Caption Contest

Time for the Monday OTB Caption ContestTM


(AP Photo/Silvia Izquierdo)

Winners will be announced Thursday PM

FILED UNDER: Uncategorized,
Rodney Dill
About Rodney Dill
Rodney is an IT Implementation Consultant in the Motor City and working within the Automotive Industry. He contributed to OTB from November 2004 until retiring in July 2017, hosting some 1200 OTB Caption Contests.


  1. FormerHostage says:

    B!tches love me.

  2. Brian J. says:

    At Gene Simmons Kennels, selective breeding ensures that all dogs have the most desirable of traits.

  3. yetanotherjohn says:

    Fifi thought she had found the one, but alas it was only a photshop

    Lesbian bitch

    What really gets the girls excited is when I lick my eyebrows

    The next step is to graft the animal part onto the human patient

    The reason behind Nancy Pelosi’s support for stem cell research was revealed today.

    Men just become such animals during Carnival.

    Father to daughter: Why this sudden interest in getting a dog?

    Yeah, but he’s hung like a Pekinese

    The excitement died down when the tourists realized it was always that limp.

    Don’t you hate it when Outside the Beltway shills for the Brazilian tourist board?

  4. D. Dean says:

    Because he can. Easily.

  5. elliot says:

    ‘Lap’ dog for sure

  6. elliot says:

    Did you ask for a Slurpee?

  7. Maggie Mama says:

    Fido’s been spending too much time licking himself.

    Lick-Wilmerding’s new school mascot has tongues wagging.

    “Eddie, you keep talking like a bitch, I’m gonna slap you like a bitch.” (Courtesy Reservoir Dogs)

    She sells she, no, sea shells se … no, she shells she shells … $hit … just forget it.

    ….” and mon précieux petite, I can tie zee cherry stem aussi.”

  8. Boyd says:

    We call him “Bill.”

  9. Michael Hamm says:

    Main Stream Media’s official lap dog mascot – licking Democrat asses 24/7

  10. Triumph says:

    During a drug-induced night of revelry, Obama thought it would be funny to lace Bo’s Alpo with crystal meth.

  11. Rachel Edith says:

    “I resolved never to make tongue-in-cheek remarks.”

  12. Drew says:

    I think Triumph wins hands down.

  13. William d'Inger says:

    Who makes five tracks in the sand at the beach?

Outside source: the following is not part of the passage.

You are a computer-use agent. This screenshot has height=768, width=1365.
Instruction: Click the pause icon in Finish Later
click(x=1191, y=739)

  14. William d'Inger says:

    All you young puppies out there be warned this is what happens if you actually catch the automobile you’re chasing.

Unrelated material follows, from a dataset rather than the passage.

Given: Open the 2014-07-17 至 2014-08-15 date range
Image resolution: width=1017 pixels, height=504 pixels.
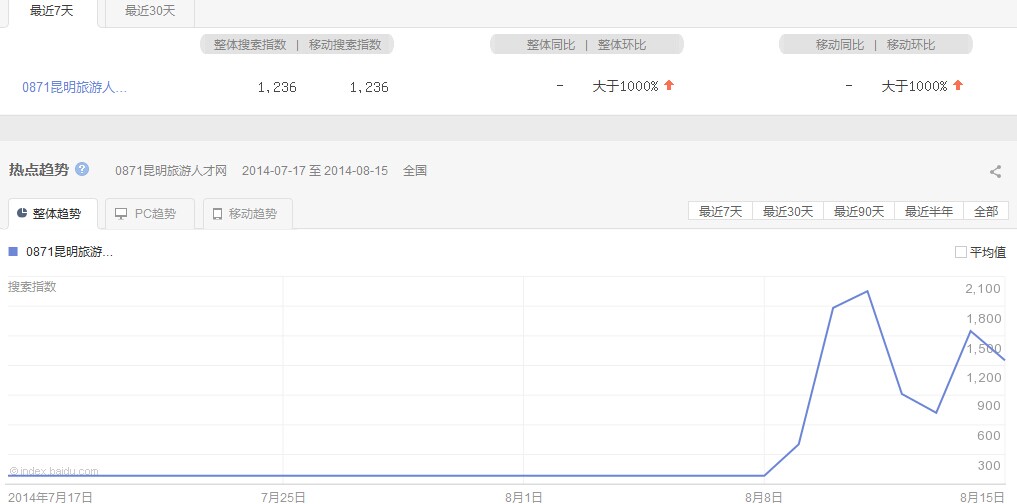Looking at the screenshot, I should [314, 171].
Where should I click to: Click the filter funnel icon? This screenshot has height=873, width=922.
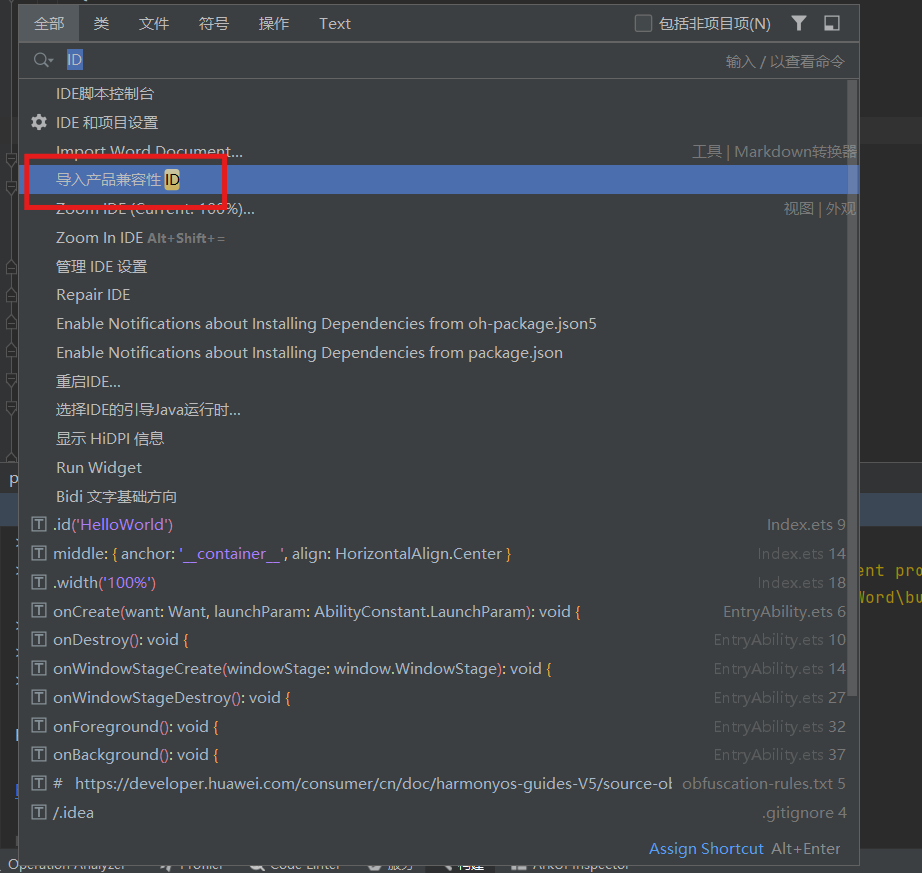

  15. William d'Inger says:

    I’m tellin’ youse guys it was awful. There I was enjoying a comfy ride in Paris Hilton’s bodice when she leaned out the limo window to ask for some Grey Poupon. We musta been doin’ 95, bumper to bumper, side by side on the Santa Monica freeway. Well, I tried to hang on, and you know …

  16. William d'Inger says:

    Shucks, this ain’t nothin’. Wait’ll I turn around.

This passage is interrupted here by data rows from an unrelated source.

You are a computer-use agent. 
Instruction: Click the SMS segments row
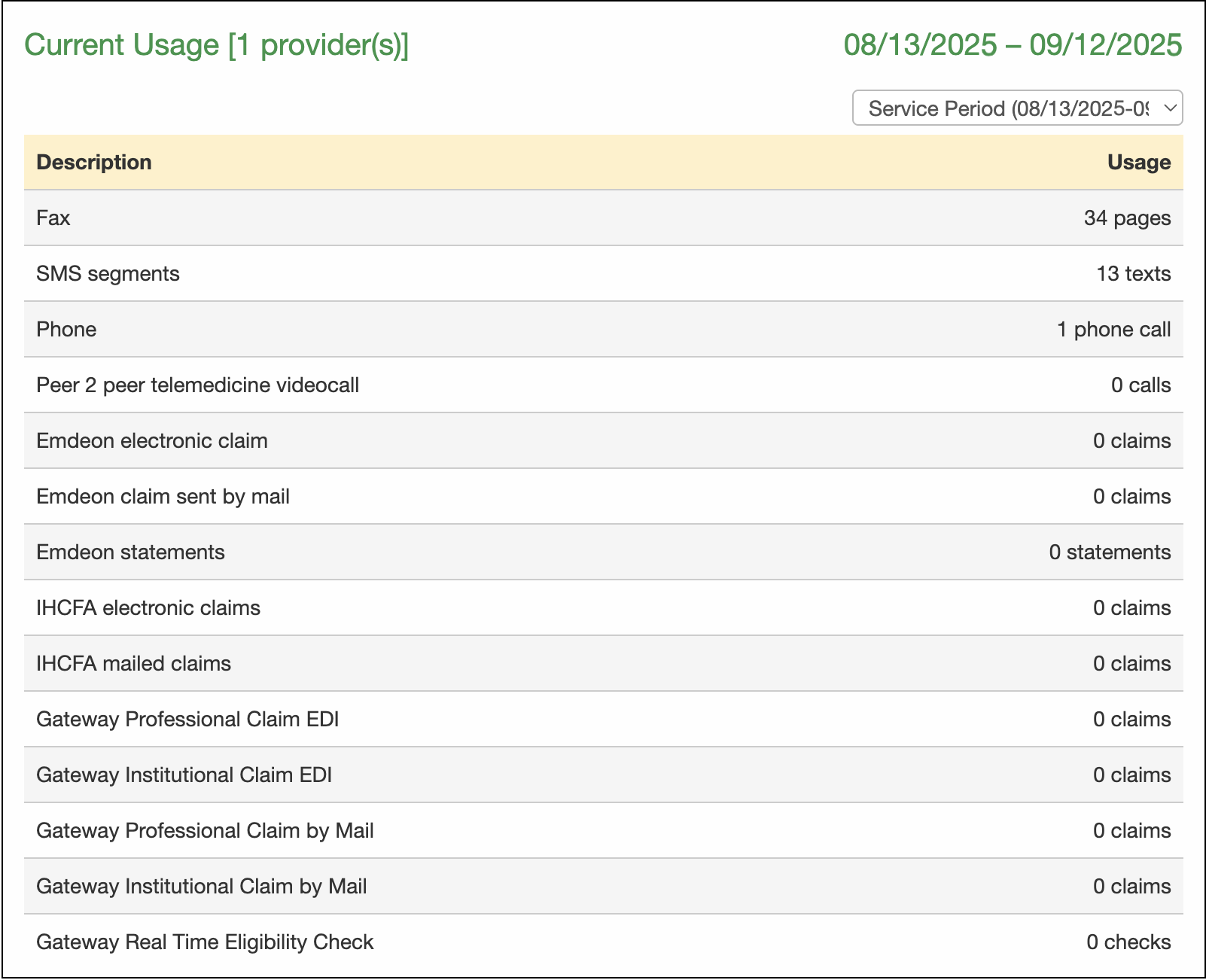[108, 274]
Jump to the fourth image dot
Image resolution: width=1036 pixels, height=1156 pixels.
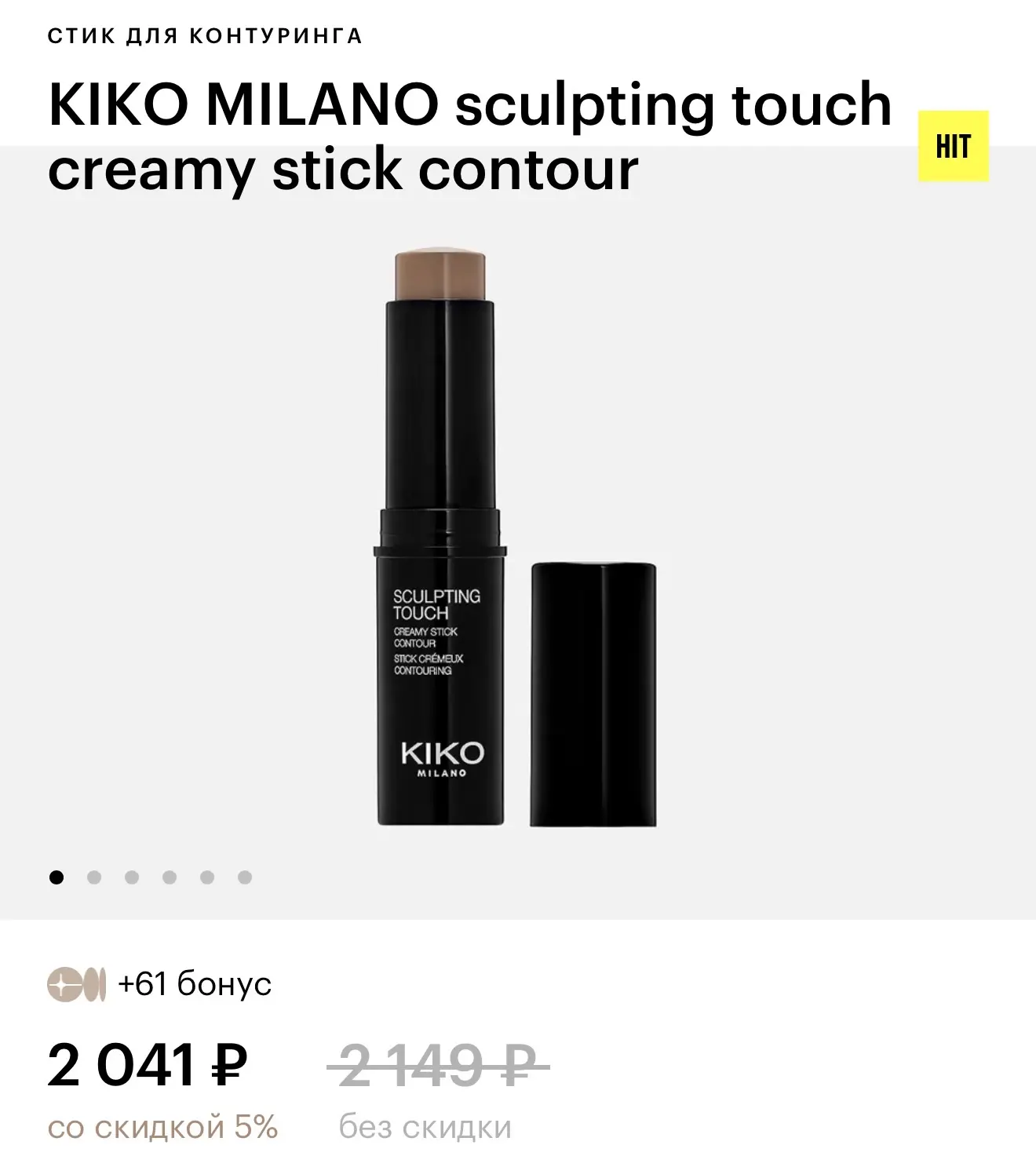(x=170, y=877)
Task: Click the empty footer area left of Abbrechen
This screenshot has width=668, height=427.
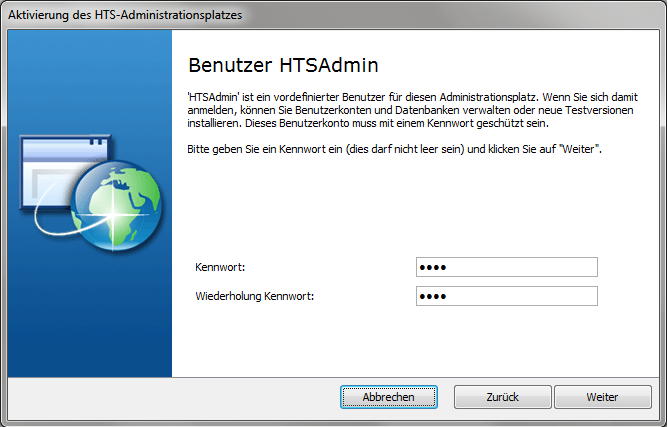Action: pos(170,397)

  17. William d'Inger says:

    Humph, and you thing Tiger gets a lot, eh?

  18. William d'Inger says:

    Well, it is a bit of a disadvantage in a room full of rocking chairs.

  19. William d'Inger says:

    My maternal grandfather was the original Budweiser frog who later signed up for a gene research project.

  20. elliot says:

    Whatch’s the matter? Didn’t chew hear me bark. Did I schtutter?

  21. William d'Inger says:

    Originally we were bred to herd giraffes, and sometimes out on the savanna it gets lonely at night, and there’s this legend …

  22. William d'Inger says:

    Pavlov wouldn’t stop ringing that damn bell.

  23. William d'Inger says:

    If women were a majority on the committee, I’d have a lock on the Nobel Piece Prize.

  24. William d'Inger says:

    It ain’t the tail that wags this dog.

  25. William d'Inger says:

    So tell me, Maggie Mama, what are your other two wishes.

  26. William d'Inger says:

    Am I the only one here reminded of the movie Earth Girls Are Easy?

  27. RIch says:

    TMZ Update: Rachel Maddow taking her dog for a walk in San Francisco.

  28. William d'Inger says:

    I would have been famous if Katy Perry had kissed me instead of that girl.

  29. elliot says:

    Okay, they do make self adhesive stamps and envelopes you know.

  30. Hodink says:

    That holds true only for big feet or a big nose. Next.”

  31. Maggie Mama says:

    (Aside to William d’Inger: A good one – you had me giggling this morning. Tanx!)